The base of a triangular pyramid is a triangle with corners at #(7 ,6 )#, #(4 ,3 )#, and #(1 ,8 )#. If the pyramid has a height of #6 #, what is the pyramid's volume?

1 Answer
Jan 4, 2018

The volume of the pyramid is 24.

Explanation:

Let #A=(7,6),B=(4,3),C=(1,8)#

When we need to calculate area of an arbitrary triangle with integer coordinates of vertices, it could be useful to draw it and then a rectangle around it. The rectangle should have sides parallel to axes.

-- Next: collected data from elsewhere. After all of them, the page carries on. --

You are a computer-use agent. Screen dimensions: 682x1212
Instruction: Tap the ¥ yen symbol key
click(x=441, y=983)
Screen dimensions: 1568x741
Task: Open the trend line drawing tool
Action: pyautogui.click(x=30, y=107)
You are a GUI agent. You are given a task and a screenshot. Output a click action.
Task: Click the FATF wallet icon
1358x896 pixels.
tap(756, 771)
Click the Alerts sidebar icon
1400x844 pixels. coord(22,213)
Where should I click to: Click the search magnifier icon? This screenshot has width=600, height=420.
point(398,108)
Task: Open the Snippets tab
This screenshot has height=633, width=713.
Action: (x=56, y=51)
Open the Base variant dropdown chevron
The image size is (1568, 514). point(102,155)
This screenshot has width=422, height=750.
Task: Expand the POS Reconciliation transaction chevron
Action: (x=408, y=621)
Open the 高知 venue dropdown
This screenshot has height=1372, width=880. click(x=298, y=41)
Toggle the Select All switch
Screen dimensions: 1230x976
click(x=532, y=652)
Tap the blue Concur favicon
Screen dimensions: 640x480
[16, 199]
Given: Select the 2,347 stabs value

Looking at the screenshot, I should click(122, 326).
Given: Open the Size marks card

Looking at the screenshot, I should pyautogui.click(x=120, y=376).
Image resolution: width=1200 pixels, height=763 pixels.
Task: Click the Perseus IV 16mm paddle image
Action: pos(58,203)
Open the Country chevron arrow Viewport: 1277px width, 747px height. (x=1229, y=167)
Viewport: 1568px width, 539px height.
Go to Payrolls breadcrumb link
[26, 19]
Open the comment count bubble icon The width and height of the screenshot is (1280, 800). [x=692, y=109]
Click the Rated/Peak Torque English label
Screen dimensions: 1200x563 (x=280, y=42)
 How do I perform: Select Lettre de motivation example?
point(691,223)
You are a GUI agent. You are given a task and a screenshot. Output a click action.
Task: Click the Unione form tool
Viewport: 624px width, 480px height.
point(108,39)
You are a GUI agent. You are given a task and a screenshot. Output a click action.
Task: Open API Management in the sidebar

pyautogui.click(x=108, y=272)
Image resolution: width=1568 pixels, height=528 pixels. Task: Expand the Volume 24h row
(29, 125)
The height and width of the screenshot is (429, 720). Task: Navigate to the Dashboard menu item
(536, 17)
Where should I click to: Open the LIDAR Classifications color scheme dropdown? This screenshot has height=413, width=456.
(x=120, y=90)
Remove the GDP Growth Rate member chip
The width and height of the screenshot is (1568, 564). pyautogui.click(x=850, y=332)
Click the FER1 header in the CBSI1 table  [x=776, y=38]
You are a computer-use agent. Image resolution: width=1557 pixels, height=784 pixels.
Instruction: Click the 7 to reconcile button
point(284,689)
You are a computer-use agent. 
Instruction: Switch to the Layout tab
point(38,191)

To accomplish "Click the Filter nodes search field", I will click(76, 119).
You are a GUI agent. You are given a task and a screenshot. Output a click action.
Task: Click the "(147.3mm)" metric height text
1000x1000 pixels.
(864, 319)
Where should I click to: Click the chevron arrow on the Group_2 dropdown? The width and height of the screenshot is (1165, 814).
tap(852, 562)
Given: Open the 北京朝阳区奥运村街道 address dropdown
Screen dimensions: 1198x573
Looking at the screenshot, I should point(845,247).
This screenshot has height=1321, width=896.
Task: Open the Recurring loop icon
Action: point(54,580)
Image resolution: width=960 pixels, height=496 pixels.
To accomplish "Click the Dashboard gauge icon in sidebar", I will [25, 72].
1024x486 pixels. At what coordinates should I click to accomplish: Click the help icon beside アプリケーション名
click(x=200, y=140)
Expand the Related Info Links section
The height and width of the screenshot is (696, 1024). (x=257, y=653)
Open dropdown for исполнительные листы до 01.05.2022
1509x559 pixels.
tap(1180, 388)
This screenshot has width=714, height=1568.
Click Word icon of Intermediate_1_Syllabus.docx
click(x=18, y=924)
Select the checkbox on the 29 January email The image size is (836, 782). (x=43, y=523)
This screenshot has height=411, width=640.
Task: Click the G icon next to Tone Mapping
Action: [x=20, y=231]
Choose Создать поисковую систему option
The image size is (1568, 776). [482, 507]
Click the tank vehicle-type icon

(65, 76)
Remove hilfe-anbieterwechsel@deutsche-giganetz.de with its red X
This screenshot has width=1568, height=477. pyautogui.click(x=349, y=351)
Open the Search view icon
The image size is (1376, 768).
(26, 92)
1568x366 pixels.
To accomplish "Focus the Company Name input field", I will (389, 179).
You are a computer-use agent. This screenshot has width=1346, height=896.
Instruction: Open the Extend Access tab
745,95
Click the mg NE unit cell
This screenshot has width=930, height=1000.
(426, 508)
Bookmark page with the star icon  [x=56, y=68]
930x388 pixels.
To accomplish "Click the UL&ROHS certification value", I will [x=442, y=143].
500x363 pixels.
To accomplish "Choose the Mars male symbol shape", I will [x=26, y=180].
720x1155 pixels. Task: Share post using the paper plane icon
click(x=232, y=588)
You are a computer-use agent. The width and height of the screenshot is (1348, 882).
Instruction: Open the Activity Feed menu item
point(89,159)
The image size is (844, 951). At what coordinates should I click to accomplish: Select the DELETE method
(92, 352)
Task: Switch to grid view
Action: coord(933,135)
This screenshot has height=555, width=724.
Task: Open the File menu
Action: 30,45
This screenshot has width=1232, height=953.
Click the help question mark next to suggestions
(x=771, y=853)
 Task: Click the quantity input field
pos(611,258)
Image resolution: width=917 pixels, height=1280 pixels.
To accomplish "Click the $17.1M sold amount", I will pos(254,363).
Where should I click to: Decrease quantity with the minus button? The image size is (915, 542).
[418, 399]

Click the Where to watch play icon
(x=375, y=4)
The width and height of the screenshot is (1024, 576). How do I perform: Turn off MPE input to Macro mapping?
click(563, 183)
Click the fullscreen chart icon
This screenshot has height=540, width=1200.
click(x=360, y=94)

https://www.geogebra.org/geometry

Now we can calculate area of the rectangle and subtract areas of white right triangles. It's much easier than calculating blue triangle's area directly.
#[XYZ]# is the area of shape #XYZ#.

So
#[ABC]=[CDEF]-([BCD]+[ABE]+[ACF])#
#[ABC]=6*5-(1/2*3*5+1/2*3*3+1/2*6*2)#
#[ABC]=30-1/2(15+9+12)#
#[ABC]=30-36/2=30-18=12#

Now we have base area #P=12# and height #h=6# and we can calculate volume of the pytamid by the formula
#V=1/3*P*h=1/3*12*6=24#